Para dejar un futuro mejor a sus hijos trabaja también Fernando Vargas (32 años). Mantiene un pasado entre la fruta y la venta ambulante y aunque mantiene su puesto en el mercadillo, es uno de los primeros gitanos que se decidió a dar el paso y abrió una tienda de moda en pleno centro de la ciudad donde presume de marca propia. Esta tarde le acompaña la pequeña de sus cuatro hijos que corretea entre las camisas como si ya se supiera heredera del legado de su padre a sus cuatro años. También arrastra su rasgo cultural con orgullo y su vida también gira en torno a los payos. «Mis proveedores son payos, nunca he tenido ningún problema, yo no me ando con líos, si yo doy mi palabra la cumplo», secunda y apunta que «malos y buenos» hay en todos los sitios. «Lo importante es que nos respetemos», concluye. Ángela está de acuerdo. «Por uno pagamos todos y no somos todos iguales, lo que queremos los gitanos es confianza», apostilla.

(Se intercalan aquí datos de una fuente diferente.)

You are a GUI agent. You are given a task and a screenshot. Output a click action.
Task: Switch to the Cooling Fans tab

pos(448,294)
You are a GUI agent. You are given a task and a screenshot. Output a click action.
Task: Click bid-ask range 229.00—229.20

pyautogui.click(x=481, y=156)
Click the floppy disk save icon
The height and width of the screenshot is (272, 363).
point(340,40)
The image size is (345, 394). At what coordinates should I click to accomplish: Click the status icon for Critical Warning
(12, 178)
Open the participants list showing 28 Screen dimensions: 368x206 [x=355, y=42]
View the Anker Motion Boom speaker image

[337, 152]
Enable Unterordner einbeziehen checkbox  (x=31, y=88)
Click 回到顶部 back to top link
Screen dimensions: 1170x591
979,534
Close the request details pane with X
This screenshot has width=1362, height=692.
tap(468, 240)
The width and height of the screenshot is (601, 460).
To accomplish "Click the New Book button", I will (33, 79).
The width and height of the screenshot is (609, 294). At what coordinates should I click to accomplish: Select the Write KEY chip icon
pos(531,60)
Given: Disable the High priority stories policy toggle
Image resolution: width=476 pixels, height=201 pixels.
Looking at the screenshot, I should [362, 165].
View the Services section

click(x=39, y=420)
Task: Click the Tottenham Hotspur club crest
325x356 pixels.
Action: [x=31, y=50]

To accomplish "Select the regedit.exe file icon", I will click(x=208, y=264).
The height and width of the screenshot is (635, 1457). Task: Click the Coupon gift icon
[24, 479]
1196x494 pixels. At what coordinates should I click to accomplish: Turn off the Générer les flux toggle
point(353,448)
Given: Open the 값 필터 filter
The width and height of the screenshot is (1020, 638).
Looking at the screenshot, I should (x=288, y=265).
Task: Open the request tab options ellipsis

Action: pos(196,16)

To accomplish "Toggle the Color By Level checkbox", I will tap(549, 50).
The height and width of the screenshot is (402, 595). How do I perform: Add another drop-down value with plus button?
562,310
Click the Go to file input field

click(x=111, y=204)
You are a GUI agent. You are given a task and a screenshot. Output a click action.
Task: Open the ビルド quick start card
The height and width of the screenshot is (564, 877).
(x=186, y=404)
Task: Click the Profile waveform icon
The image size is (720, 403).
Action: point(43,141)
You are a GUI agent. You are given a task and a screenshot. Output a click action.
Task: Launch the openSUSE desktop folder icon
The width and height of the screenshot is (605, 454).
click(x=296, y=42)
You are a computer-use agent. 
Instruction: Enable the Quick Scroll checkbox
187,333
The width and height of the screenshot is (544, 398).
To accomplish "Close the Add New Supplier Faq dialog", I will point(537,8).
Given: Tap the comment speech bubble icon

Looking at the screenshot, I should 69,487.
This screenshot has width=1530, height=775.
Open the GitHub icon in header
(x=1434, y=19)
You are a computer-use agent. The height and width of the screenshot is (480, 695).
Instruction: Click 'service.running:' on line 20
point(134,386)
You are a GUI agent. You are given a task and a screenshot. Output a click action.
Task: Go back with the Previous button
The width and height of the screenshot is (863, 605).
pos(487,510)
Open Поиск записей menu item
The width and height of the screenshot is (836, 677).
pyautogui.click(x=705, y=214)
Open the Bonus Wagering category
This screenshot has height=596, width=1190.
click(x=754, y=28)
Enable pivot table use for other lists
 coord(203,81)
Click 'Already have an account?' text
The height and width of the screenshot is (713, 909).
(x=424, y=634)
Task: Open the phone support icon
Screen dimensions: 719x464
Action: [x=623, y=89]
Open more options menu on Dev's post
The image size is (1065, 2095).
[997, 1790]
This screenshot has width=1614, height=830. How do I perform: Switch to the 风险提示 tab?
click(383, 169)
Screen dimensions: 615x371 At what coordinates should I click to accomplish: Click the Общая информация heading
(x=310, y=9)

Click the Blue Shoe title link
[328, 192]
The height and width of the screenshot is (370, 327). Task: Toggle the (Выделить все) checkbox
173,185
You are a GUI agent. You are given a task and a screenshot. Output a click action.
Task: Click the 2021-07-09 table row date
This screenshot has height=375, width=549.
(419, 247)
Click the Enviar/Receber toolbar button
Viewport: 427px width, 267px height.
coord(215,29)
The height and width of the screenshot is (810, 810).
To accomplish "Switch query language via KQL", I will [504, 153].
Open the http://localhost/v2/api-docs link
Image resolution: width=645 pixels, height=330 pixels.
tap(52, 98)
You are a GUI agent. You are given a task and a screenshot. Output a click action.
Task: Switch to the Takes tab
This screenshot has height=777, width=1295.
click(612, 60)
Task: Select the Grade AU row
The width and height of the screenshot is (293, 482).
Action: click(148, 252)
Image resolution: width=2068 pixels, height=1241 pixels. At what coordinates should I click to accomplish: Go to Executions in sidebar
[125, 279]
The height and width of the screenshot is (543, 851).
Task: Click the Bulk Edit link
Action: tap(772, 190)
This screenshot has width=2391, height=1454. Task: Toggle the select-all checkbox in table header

Ángela y Fernando representan una realidad poco frecuente por ahora. Gitanos de este siglo que trabajan de manera paralela con un entorno familiar de cultura férrea y una sociedad que aún no los termina de ver con buenos ojos. Ambos viven integrados en un contexto ordinario, pero la realidad es que la inserción laboral del pueblo gitano es ínfima en cuanto a empresas se refiere. Ellos son sin saberlo precursores que sentarán las bases de la normalización entre la sociedad ordinaria y el pueblo gitano. No son conscientes. Han avanzado a ritmo diferente y sin necesidad de renunciar a su identidad, son capaces de adaptarse a una sociedad que poco a poco encaja su presencia y allanan el camino para la nueva generación de Judith (18 años) y Ángel (21 años).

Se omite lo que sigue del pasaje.